++++ Input records

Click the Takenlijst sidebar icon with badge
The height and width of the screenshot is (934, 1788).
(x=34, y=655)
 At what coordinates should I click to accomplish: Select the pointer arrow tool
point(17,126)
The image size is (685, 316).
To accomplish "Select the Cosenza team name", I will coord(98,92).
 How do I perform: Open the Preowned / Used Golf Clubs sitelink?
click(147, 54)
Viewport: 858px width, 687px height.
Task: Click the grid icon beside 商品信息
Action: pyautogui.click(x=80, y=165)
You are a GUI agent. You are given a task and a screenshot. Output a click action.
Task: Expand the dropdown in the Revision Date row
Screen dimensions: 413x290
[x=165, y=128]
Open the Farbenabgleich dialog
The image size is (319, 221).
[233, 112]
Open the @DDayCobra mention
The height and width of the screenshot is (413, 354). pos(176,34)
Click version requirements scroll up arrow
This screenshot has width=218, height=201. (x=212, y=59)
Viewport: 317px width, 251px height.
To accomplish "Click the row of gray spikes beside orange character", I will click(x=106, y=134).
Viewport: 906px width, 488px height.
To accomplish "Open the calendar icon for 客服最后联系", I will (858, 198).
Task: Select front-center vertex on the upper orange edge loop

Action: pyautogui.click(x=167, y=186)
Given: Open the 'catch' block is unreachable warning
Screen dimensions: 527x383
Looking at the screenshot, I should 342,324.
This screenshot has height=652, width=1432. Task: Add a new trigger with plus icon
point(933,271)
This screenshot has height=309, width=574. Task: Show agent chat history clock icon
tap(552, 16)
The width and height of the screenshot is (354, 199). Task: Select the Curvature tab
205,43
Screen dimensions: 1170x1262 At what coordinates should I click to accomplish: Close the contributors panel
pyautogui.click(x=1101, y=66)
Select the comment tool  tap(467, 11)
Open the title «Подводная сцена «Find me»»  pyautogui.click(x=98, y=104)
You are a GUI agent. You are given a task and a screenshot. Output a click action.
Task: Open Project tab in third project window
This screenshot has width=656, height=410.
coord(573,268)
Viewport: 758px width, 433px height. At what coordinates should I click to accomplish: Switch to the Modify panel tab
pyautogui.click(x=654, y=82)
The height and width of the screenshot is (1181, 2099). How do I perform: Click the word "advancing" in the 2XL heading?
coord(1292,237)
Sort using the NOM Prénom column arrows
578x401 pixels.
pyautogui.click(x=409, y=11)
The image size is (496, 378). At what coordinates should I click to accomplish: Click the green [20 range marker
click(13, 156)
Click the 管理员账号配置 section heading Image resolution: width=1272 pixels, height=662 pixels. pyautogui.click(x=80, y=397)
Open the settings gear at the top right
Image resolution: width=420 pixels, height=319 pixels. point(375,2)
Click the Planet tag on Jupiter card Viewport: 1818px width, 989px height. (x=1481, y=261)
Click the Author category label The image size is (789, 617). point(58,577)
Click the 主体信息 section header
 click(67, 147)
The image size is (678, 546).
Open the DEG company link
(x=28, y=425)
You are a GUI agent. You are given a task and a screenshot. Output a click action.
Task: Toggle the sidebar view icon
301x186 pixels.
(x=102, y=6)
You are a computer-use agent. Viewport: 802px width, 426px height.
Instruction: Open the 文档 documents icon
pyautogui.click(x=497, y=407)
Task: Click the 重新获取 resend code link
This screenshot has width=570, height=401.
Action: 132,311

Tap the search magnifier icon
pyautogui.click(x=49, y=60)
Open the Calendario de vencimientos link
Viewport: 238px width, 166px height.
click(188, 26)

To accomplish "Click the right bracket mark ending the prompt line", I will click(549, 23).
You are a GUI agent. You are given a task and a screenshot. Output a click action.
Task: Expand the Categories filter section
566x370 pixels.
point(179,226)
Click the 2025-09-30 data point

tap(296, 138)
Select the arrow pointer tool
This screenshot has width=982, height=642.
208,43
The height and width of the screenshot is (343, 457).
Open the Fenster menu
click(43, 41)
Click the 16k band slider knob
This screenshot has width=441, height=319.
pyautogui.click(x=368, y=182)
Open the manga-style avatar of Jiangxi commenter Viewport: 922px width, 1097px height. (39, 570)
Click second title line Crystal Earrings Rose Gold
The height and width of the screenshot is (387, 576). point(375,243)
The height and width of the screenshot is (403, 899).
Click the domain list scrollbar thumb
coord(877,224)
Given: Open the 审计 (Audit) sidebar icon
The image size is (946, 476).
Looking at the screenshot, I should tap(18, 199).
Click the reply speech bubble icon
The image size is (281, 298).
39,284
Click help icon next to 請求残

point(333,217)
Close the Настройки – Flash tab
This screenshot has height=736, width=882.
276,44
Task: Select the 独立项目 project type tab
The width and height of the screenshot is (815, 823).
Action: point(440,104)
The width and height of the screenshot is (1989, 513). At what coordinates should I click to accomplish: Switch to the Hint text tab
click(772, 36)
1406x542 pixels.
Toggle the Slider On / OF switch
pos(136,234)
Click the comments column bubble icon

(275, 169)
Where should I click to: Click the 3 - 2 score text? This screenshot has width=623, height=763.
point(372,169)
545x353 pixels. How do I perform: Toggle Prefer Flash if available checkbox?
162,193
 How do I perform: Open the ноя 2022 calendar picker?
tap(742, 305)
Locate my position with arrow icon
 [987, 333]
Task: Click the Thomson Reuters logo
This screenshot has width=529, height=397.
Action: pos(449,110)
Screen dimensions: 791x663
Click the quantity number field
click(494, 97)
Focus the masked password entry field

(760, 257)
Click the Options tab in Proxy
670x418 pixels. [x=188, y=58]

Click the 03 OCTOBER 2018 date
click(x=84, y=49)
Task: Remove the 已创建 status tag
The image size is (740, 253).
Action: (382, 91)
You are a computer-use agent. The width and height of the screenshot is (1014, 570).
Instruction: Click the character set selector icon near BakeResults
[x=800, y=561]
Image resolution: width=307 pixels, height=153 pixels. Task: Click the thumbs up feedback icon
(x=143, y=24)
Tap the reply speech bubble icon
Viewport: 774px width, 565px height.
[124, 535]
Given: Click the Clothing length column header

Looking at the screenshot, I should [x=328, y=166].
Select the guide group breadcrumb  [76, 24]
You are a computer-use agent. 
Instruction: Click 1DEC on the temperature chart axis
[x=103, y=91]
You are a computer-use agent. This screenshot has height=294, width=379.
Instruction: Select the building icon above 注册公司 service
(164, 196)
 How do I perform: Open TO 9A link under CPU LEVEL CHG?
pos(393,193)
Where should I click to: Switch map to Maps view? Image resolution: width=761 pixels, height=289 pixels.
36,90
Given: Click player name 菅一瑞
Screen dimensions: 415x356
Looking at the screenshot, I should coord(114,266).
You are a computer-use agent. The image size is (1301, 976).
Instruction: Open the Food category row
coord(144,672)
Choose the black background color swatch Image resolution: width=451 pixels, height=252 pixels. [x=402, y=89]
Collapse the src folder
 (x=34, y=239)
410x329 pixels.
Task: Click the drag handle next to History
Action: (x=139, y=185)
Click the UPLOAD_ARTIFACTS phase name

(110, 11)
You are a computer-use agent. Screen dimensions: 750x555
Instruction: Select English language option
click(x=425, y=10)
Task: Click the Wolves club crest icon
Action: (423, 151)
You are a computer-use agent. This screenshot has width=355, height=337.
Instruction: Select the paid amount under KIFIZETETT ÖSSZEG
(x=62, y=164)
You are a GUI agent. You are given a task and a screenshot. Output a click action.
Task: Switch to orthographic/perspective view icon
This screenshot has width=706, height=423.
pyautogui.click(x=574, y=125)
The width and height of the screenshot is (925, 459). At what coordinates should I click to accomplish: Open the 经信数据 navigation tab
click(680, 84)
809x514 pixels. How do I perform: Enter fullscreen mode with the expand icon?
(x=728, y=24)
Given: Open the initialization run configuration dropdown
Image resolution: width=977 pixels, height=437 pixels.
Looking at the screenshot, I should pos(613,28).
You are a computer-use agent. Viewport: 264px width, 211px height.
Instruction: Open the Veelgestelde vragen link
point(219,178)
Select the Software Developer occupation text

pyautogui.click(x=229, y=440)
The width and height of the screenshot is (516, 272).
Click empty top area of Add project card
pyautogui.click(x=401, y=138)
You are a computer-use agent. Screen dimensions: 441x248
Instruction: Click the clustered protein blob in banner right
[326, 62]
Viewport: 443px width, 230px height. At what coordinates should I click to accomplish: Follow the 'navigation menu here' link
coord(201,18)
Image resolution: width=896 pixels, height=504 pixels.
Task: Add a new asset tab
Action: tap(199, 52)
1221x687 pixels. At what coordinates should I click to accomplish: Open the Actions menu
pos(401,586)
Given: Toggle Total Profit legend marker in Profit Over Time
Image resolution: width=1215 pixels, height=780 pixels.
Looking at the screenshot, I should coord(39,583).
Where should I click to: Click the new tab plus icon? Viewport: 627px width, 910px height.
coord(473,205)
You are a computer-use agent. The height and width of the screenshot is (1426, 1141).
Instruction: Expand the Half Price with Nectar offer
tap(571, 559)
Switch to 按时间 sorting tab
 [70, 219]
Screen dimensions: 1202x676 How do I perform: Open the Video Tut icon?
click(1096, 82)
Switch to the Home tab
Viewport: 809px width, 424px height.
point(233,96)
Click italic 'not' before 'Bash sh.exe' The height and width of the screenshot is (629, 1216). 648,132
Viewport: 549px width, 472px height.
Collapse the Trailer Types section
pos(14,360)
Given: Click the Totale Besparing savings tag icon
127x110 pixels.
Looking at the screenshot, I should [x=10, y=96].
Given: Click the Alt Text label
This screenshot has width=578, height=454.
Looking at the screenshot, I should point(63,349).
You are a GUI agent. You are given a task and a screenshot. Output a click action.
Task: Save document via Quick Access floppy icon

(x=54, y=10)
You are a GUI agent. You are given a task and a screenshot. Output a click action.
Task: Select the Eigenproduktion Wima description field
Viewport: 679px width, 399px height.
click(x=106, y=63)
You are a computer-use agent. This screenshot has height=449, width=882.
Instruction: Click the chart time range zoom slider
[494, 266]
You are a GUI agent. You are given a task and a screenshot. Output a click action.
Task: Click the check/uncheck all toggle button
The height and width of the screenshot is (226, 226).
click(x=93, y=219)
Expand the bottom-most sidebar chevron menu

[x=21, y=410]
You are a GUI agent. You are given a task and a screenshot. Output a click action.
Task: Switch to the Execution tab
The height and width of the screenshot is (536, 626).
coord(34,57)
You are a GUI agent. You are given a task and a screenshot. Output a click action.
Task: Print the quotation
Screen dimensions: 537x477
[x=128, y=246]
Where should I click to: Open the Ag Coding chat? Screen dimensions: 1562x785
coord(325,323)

++++++++

What you need to do:
Of all the entries above, repeat only the lines from the line that has "The width and height of the screenshot is (354, 199)." to the line that has "The image size is (678, 546).", both lines included, exactly.

The completed task:
The width and height of the screenshot is (354, 199). Task: Select the Curvature tab
205,43
Screen dimensions: 1170x1262 At what coordinates should I click to accomplish: Close the contributors panel
pyautogui.click(x=1101, y=66)
Select the comment tool  tap(467, 11)
Open the title «Подводная сцена «Find me»»  pyautogui.click(x=98, y=104)
You are a GUI agent. You are given a task and a screenshot. Output a click action.
Task: Open Project tab in third project window
This screenshot has width=656, height=410.
coord(573,268)
Viewport: 758px width, 433px height. At what coordinates should I click to accomplish: Switch to the Modify panel tab
pyautogui.click(x=654, y=82)
The height and width of the screenshot is (1181, 2099). How do I perform: Click the word "advancing" in the 2XL heading?
coord(1292,237)
Sort using the NOM Prénom column arrows
578x401 pixels.
pyautogui.click(x=409, y=11)
The image size is (496, 378). At what coordinates should I click to accomplish: Click the green [20 range marker
click(13, 156)
Click the 管理员账号配置 section heading Image resolution: width=1272 pixels, height=662 pixels. pyautogui.click(x=80, y=397)
Open the settings gear at the top right
Image resolution: width=420 pixels, height=319 pixels. point(375,2)
Click the Planet tag on Jupiter card Viewport: 1818px width, 989px height. (x=1481, y=261)
Click the Author category label The image size is (789, 617). point(58,577)
Click the 主体信息 section header
 click(67, 147)
The image size is (678, 546).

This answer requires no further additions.